For more information on the various blocks you can check:

Example YAML Configuration

Here is a simple YAML configuration that sets up a typical analysis with muons, electrons, jets, missing transverse energy (MET), and overlap removal:

CommonServices: {}

PileupReweighting: {}

EventCleaning:
  runEventCleaning: True

Muons:
  - containerName: AnaMuons
    WorkingPoint:
      - selectionName: medium
        quality: Medium
        isolation: Loose_VarRad

Electrons:
  - containerName: AnaElectrons
    WorkingPoint:
      - selectionName: loose
        identificationWP: LooseBLayerLH
        isolationWP: Tight_VarRad

Jets:
  - containerName: AnaJets
    jetCollection: AntiKt4EMPFlowJets
    JVT: {}

MissingET:
  - containerName: AnaMET
    jets: AnaJets
    electrons: AnaElectrons.loose
    muons: AnaMuons.medium

OverlapRemoval:
  inputLabel: preselectOR
  outputLabel: passesOR
  jets: AnaJets.baselineJvt
  electrons: AnaElectrons.loose
  muons: AnaMuons.medium

Output:
  treeName: analysis
  containers:
    mu_: AnaMuons
    el_: AnaElectrons
    jet_: AnaJets
    met_: AnaMET
    "": EventInfo

Configuration Structure

Top-Level Sections

Each top-level key in the YAML file corresponds to a configuration block (ConfigBlock). Configuration blocks are the building blocks of CP Algorithm configuration, each handling a specific aspect of the analysis (e.g., muon reconstruction, jet calibration, overlap removal).

SUPPLIED RECORDS:
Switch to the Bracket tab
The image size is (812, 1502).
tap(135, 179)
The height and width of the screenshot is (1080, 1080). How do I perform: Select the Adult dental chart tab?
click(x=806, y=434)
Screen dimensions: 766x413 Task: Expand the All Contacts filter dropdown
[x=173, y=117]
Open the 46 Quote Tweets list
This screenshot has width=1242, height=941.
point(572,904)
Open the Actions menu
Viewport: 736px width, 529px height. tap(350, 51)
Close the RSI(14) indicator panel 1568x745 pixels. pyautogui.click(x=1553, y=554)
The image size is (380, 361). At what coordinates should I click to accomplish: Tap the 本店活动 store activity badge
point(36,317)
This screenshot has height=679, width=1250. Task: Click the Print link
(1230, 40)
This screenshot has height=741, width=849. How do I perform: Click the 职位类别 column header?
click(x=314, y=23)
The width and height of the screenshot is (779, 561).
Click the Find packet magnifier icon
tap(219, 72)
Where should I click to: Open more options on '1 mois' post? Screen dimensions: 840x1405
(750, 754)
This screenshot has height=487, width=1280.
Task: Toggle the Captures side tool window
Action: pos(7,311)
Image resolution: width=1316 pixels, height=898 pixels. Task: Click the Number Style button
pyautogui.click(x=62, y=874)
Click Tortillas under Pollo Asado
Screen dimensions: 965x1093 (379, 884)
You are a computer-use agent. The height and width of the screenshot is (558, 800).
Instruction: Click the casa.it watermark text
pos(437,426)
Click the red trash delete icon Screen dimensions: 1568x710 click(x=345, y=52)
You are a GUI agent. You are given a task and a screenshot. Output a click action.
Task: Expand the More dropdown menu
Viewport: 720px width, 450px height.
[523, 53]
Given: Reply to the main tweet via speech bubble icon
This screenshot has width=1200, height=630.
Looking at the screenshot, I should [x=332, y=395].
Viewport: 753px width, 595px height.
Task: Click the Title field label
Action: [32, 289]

OBJECTIVES:
1/ In the YAML configuration text above, retype the part that opens with the words containing "Top-Level Sections" and closes with "calibration, overlap removal).".
2/ Answer these questions from the YAML configuration text above:
(a) Which jet collection is set in the Jets section?
(b) What tree name does the Output section give?
(c) What does each top-level key in the YAML file correspond to?
3/ Sum up the YAML configuration text above in two sentences.

SOLUTIONS FOR EACH TASK:
1/
Top-Level Sections

Each top-level key in the YAML file corresponds to a configuration block (ConfigBlock). Configuration blocks are the building blocks of CP Algorithm configuration, each handling a specific aspect of the analysis (e.g., muon reconstruction, jet calibration, overlap removal).

2/
(a) AntiKt4EMPFlowJets
(b) analysis
(c) A configuration block (ConfigBlock)

3/ The text gives a simple YAML configuration for a typical analysis with muons, electrons, jets, missing transverse energy, and overlap removal, with an Output section that writes a tree named "analysis". Each top-level key in the file corresponds to a configuration block, and each block handles a specific aspect of the analysis, such as muon reconstruction, jet calibration, or overlap removal.